The U.S. senator who introduced the language that would eventually exempt fantasy sports from the Unlawful Internet Gambling Enforcement Act doesn’t remember doing so and also said the daily fantasy sports industry should be regulated, according to a report at GamblingCompliance.
The report from GC (paywall) is the latest story on the origins of the fantasy sports carveout in the UIGEA as its place in federal law has come under more scrutiny.
Former Nevada senator talks fantasy sports
GamblingCompliance’s Tony Batt spoke with former U.S. Senator Richard Bryan of Nevada, who introduced an amendment to the Internet Gambling Act (IGA) in 1998. That bill never became law, but the language Bryan introduced — saying that putting money on the results of a fantasy sports contest should not be considered a “bet or wager” — would surface eight years later in the UIGEA, which passed in 2006. That law created the environment in which the daily fantasy sports industry grew to what it is today.
Among the things Bryan revealed in the interview:
- He didn’t realize the fantasy sports carveout amendment to the IGA was offered by him.
- A member of Bryan’s staff pushed for the fantasy sports language.
- On DFS: “So I do think it’s gaming and should be regulated.”
More on the UIGEA’s history
The story advances a report from ESPN’s Ryan Rodenberg in October, in which it came to light that the carveout in the UIGEA was not a covert addition to that bill, but rather had its roots in the IGA:
A month-long investigation of archived public records by Chalk reveals that Congress’ addition of a fantasy sports exemption wasn’t the result of any last-minute inclusion by a legislator working at the behest of the NFL or another sports league, as has often been reported and speculated the past several weeks with the DFS industry under scrutiny.
On July 22, 1998, Democratic Sen.
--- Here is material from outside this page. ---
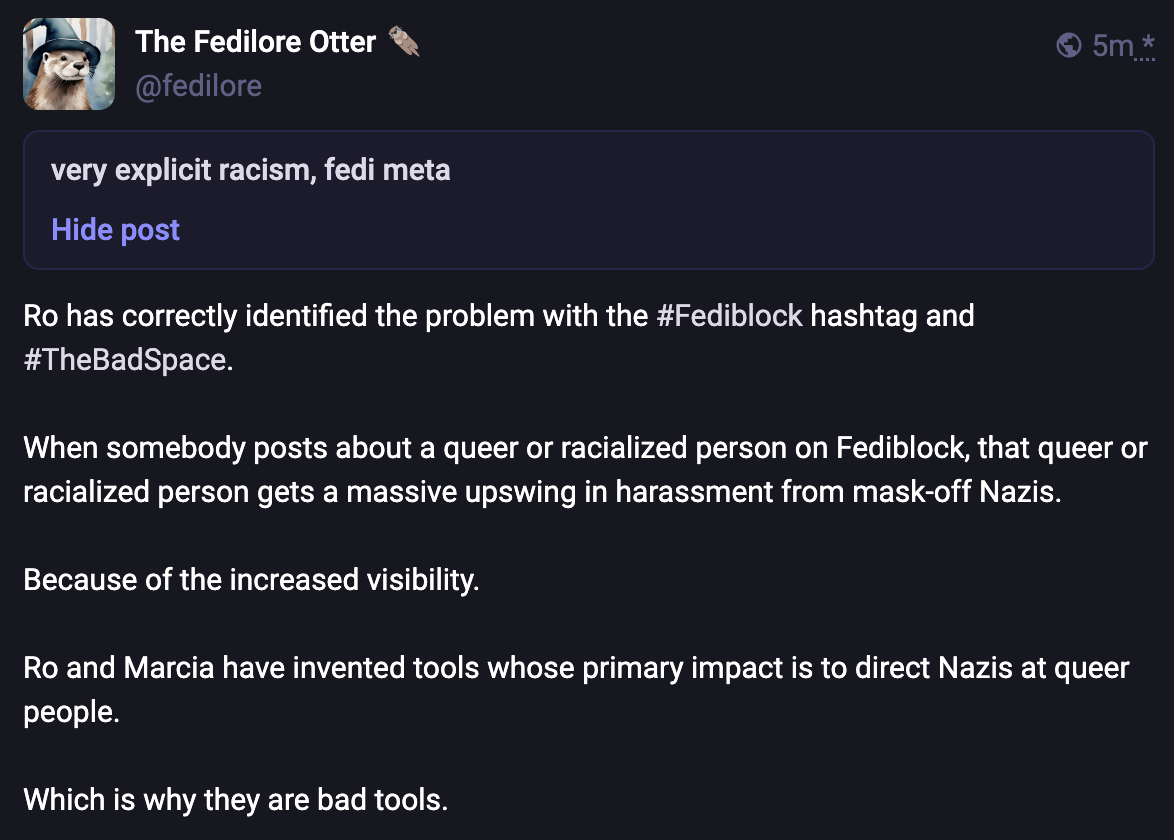Click the word "people." in the post
1174x840 pixels.
pyautogui.click(x=71, y=712)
Richard Bryan of Nevada presented — for the first time — an amendment to pending legislation that exempted fantasy sports from what would be considered illegal online gambling. Sen. Bryan’s fantasy sports amendment included many of the same elements found in UIGEA, passed by Congress eight years later.
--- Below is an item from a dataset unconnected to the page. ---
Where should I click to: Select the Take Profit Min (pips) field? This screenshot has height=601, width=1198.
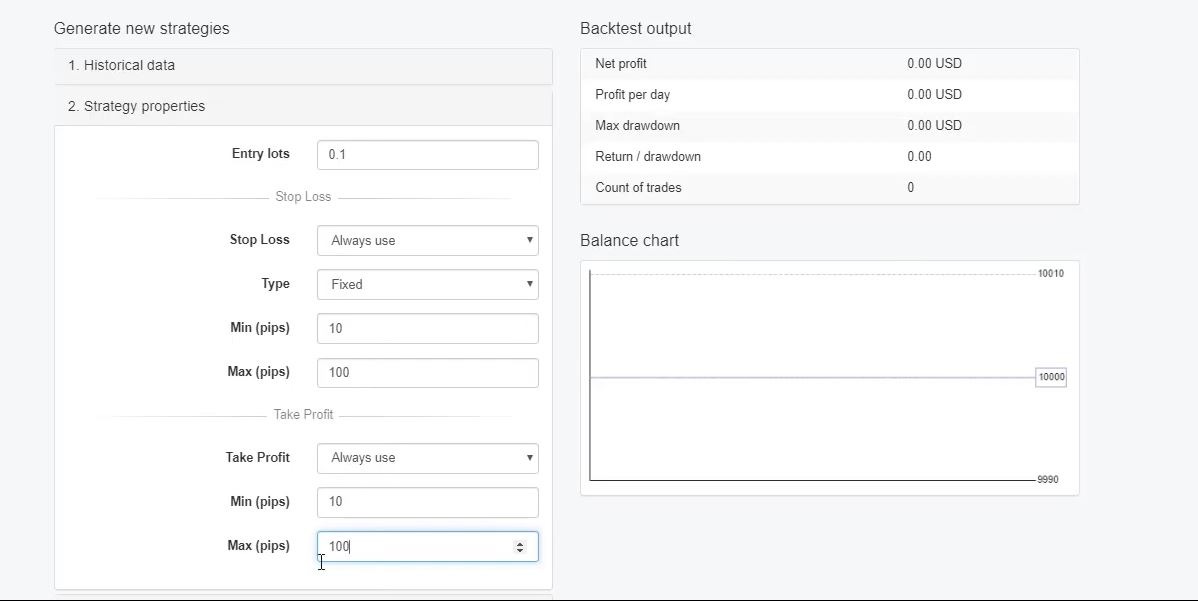[427, 502]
Earlier this year, we also learned that the UIGEA’s sponsor, former Rep. Jim Leach, said that he believed that “no one ever conceived” of the DFS industry when the bill was passed, as first reported by Think Progress.
The UIGEA: Crucial to DFS, or not?
The UIGEA, as the basis of daily fantasy sports cropping up in the wake of its passage, continues to come up in the DFS industry:
- A former federal prosecutor who worked on the “Black Friday” online poker cases in 2011 — brought because of the UIGEA — now works for FanDuel. She says she sees a big difference between the DFS industry today and online poker back then.
- UIGEA language continues to be used to craft state legislation, even if that’s not necessarily a foolproof method for legalization of DFS at the state level.
- DraftKings is waging a court battle in Massachusetts to force payment processors to continue to facilitate payments, as the New York attorney general’s case against DraftKings and FanFuel — and likely the UIGEA — are at play.
At the same time, there have been signs that the industry is downplaying the importance of UIGEA compliance, and rely instead on the perceived status as a “skill game” under state law. After all, the UIGEA simply creates a “safe harbor” for DFS operators and payment processing under federal law, as long as the games are legal under state law. Earlier this year, DraftKings removed UIGEA language from its website:
Sometime this year, DraftKings removed UIGEA language from its “Why Is It Legal?” page. pic.twitter.com/KJZV8lY0vu
— Legal Sports Report (@LSPReport) October 17, 2015
Evidence entered in the New York case by the attorney general’s office showed that there was discussion within the Fantasy Sports Trade Association about DraftKings potentially not being in compliance with the UIGEA. Evidence in the case also revealed that the FSTA apparently changed its paid-entry operator charter so that UIGEA compliance does not have to be enforced within a 30-day timeframe.